§ Task objective
Filter these entries, keeping only lines that hold the word "computer".

§ Information supplied
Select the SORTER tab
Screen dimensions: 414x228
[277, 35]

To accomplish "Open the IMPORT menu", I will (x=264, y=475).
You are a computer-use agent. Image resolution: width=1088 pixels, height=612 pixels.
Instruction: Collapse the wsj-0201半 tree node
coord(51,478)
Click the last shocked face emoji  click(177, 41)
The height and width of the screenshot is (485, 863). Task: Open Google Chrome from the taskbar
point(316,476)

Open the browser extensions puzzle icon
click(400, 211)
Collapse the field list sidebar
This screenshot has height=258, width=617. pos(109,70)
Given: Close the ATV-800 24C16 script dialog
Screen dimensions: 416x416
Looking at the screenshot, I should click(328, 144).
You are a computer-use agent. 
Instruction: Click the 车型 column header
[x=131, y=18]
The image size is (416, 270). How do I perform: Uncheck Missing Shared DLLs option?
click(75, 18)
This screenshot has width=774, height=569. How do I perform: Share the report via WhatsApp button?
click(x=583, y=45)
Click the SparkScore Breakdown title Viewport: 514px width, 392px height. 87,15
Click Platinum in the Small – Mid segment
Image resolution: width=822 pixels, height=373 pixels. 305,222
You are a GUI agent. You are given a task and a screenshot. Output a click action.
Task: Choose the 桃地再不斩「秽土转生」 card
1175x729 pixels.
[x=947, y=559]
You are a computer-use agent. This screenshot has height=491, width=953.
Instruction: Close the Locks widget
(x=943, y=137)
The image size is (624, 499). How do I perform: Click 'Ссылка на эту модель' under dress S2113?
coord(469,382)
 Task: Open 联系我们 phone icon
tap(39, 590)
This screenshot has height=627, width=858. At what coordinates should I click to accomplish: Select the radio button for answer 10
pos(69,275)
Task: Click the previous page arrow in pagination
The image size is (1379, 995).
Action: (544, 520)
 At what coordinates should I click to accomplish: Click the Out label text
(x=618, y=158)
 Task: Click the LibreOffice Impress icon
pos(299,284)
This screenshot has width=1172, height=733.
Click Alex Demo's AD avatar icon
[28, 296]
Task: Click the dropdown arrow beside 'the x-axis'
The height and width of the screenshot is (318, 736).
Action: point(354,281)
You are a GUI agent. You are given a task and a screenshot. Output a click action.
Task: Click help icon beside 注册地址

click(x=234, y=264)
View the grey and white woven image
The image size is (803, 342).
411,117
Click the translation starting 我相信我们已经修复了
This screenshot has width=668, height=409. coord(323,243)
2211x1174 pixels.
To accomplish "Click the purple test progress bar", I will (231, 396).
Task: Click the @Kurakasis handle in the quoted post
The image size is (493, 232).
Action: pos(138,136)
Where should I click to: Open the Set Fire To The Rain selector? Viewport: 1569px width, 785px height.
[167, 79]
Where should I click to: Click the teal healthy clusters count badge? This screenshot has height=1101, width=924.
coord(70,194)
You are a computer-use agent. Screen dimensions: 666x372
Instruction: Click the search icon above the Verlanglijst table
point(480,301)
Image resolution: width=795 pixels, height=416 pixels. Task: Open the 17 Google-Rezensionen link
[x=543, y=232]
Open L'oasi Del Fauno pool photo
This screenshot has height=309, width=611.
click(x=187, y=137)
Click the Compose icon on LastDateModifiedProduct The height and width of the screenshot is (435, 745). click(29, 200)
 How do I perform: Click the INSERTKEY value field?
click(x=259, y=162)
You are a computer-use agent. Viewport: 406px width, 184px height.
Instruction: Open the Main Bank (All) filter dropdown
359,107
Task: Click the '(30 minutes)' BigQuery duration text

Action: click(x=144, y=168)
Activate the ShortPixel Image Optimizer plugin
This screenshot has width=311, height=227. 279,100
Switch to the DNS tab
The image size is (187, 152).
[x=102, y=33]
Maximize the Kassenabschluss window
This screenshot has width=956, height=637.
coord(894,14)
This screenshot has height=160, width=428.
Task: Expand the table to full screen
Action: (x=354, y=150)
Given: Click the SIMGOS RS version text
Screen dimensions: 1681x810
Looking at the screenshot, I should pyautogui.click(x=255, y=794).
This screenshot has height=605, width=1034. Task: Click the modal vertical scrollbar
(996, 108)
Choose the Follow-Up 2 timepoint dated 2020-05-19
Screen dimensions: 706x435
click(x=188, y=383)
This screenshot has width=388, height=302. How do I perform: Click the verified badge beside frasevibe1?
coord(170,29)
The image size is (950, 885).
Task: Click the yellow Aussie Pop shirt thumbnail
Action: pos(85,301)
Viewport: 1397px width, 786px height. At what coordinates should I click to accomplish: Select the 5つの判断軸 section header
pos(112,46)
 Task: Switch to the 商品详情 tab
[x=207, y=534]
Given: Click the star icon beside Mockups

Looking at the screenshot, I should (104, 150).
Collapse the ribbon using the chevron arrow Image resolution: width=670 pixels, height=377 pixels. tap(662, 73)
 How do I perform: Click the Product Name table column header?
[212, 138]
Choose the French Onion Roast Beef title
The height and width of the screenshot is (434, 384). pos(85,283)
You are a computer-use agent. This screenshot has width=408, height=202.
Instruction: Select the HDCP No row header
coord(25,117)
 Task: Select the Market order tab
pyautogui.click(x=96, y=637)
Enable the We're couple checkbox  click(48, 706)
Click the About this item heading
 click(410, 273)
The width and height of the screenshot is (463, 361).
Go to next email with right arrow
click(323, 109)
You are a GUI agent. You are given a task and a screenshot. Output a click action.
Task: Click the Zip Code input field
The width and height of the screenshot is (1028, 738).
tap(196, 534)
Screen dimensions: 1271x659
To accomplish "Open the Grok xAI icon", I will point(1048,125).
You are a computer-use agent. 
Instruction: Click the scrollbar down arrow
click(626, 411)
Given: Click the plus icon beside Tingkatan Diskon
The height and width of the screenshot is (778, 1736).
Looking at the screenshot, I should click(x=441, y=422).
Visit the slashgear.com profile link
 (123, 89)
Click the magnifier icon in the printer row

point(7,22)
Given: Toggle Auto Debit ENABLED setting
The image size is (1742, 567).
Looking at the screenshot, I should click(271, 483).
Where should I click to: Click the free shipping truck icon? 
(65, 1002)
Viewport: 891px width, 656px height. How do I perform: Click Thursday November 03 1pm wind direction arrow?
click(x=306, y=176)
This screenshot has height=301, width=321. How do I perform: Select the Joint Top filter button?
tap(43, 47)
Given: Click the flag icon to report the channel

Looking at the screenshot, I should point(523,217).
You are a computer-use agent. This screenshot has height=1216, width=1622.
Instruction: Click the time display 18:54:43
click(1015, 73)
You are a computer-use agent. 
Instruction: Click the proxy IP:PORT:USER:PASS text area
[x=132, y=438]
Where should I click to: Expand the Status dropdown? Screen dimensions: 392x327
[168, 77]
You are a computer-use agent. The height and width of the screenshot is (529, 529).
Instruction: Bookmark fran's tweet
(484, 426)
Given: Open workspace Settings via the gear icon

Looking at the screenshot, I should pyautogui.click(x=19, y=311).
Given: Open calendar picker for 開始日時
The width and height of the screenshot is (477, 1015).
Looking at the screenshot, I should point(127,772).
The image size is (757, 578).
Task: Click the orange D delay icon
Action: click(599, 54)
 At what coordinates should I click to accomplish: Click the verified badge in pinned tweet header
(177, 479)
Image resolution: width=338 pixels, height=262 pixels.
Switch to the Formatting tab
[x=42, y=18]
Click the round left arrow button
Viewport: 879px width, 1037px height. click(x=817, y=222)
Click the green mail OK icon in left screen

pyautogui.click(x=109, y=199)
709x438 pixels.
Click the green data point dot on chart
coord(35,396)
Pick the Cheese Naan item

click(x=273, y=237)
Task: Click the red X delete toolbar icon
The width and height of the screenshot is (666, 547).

§ Result of this exercise
You are a computer-use agent. Image resolution: width=1088 pixels, height=612 pixels.
You are a computer-use agent. 
You are a computer-use agent. This screenshot has height=491, width=953.
You are a computer-use agent. Screen dimensions: 666x372
You are a computer-use agent. Viewport: 406px width, 184px height.
You are a computer-use agent. This screenshot has width=408, height=202.
You are a computer-use agent. 
You are a computer-use agent. This screenshot has height=1216, width=1622.
You are a computer-use agent. 
You are a computer-use agent. The height and width of the screenshot is (529, 529).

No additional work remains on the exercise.